ATSC Event Distribution Platform (EDP), based on Apache Kafka foundation, provides the enterprise-ready platform for real-time and historical event-driven data pipelines and streaming applications. ATSC EDP is designed for efficient data distribution and stream processing with the ability to bridge Kafka applications to other Messaging applications as well as Service-Oriented-Architecture environments. With Kafka technology at the core of our solution, ATSC EDP helps securing, monitoring, and managing Kafka infrastructure for your organization together with our professional services.

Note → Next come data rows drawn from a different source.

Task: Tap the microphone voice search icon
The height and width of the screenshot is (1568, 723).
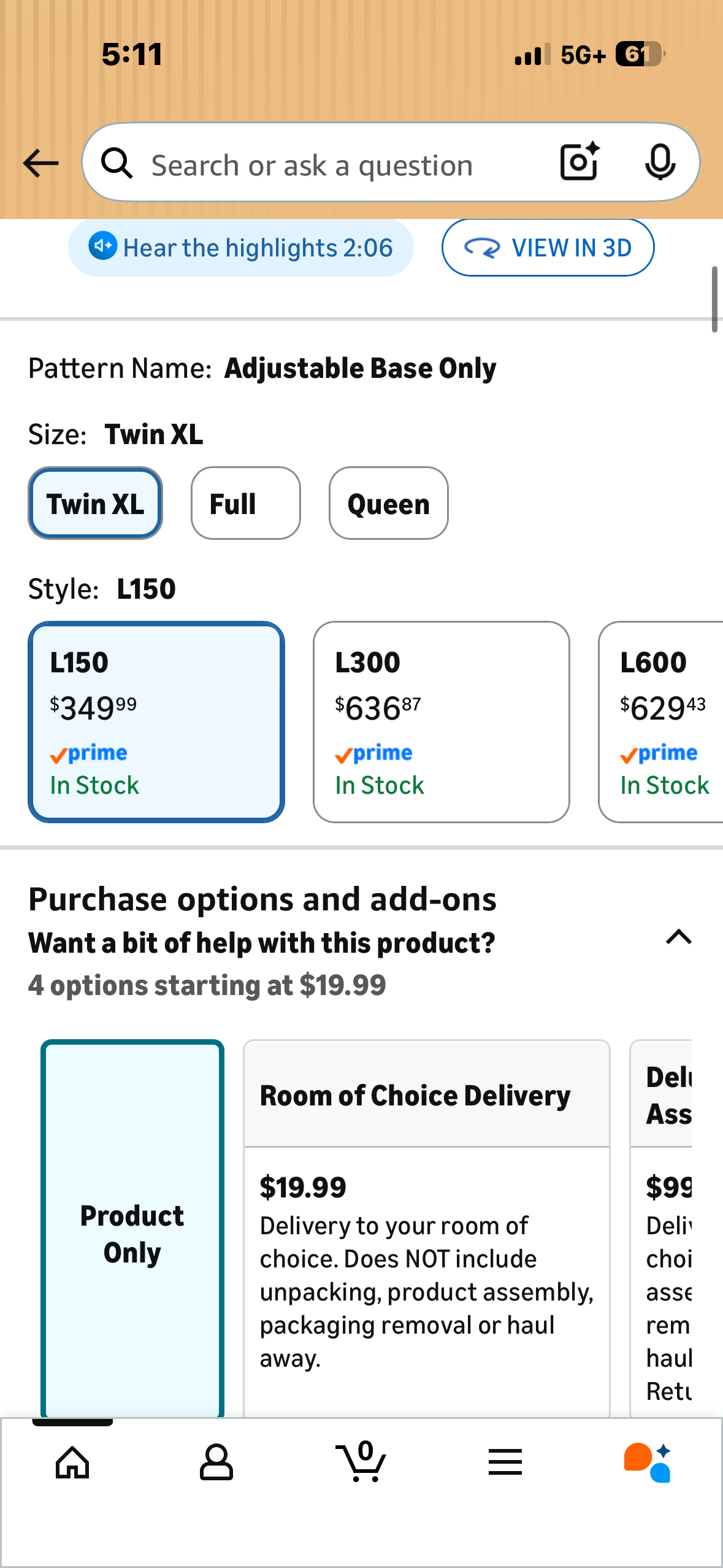Action: click(x=660, y=162)
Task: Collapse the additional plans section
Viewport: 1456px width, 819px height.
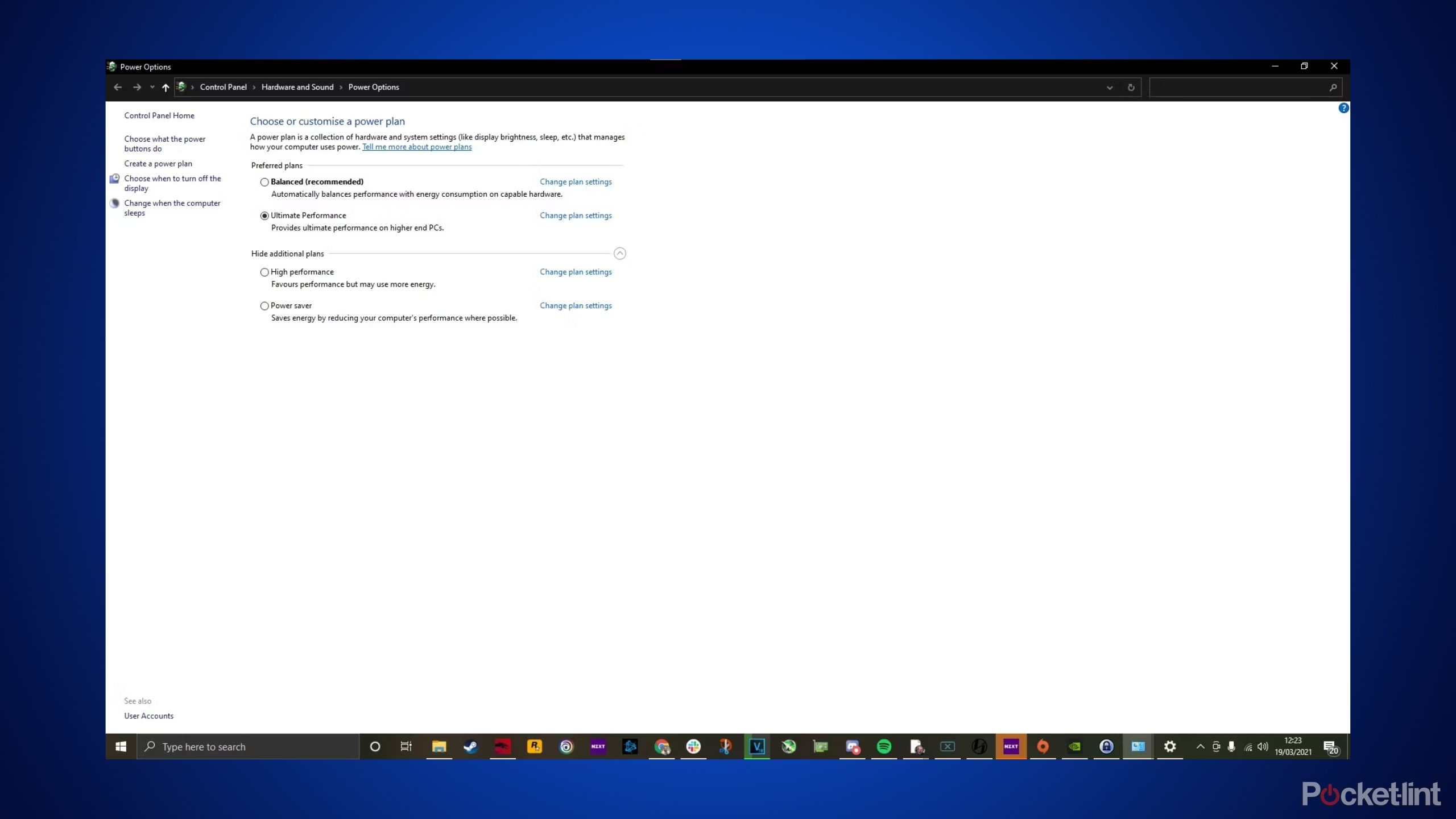Action: click(x=620, y=253)

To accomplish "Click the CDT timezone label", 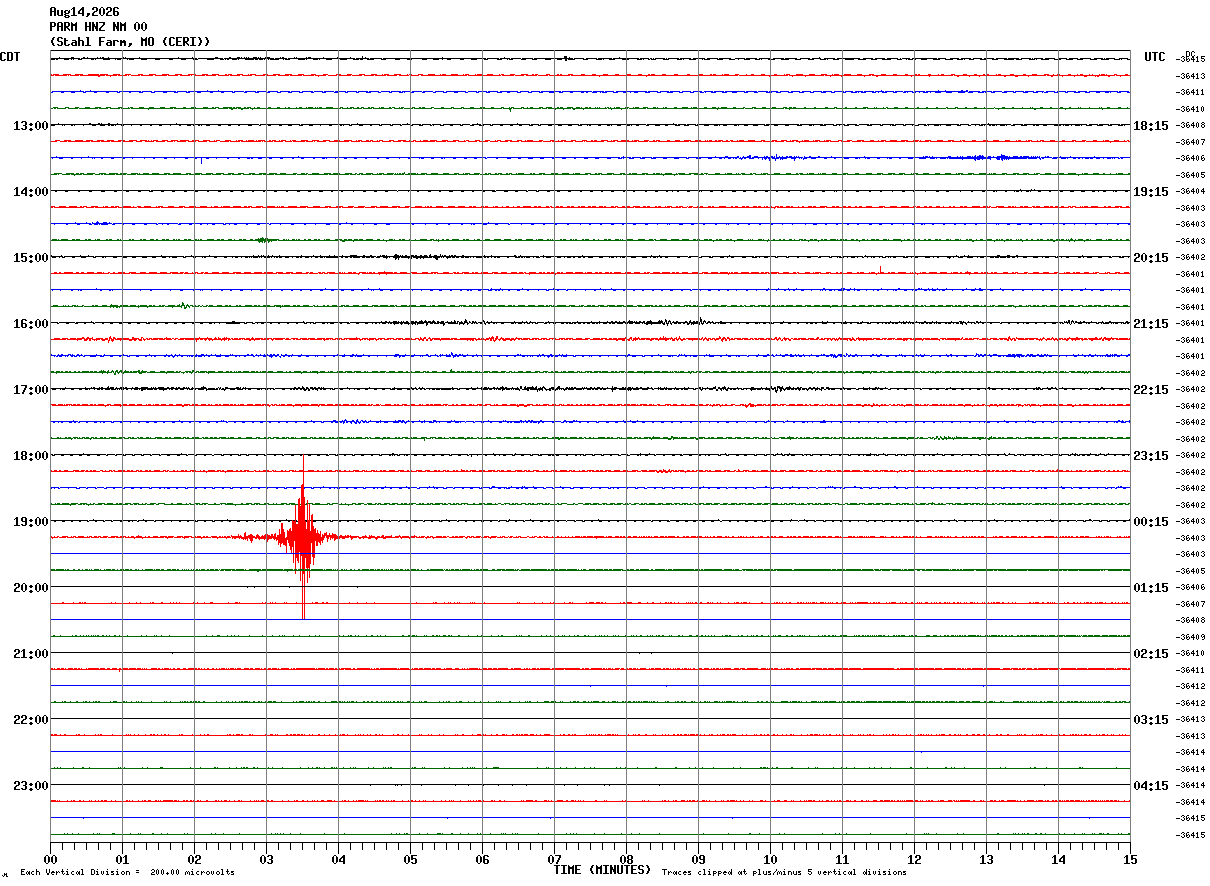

Apache Kafka is an open-source event stream-processing platform developed by the Apache Software Foundation. The goal of the project is to provide a highly scalable platform for handling real-time data feeds. ATSC provides compliment tools & services to build streaming data pipelines and apps with enterprise-class support for Apache Kafka.
The key capabilities of Kafka are:
- Publish and subscribe to streams of records
- Store streams of records in a fault tolerant way
- Process streams of records
The key components of the Kafka open source project are Kafka Brokers and Kafka Java Client APIs.
Kafka brokers that form the messaging, data persistency and storage tier of Kafka.
Kafka Java Client APIs
- Producer API is a Java Client that allows an application to publish a stream records to one or more Kafka topics.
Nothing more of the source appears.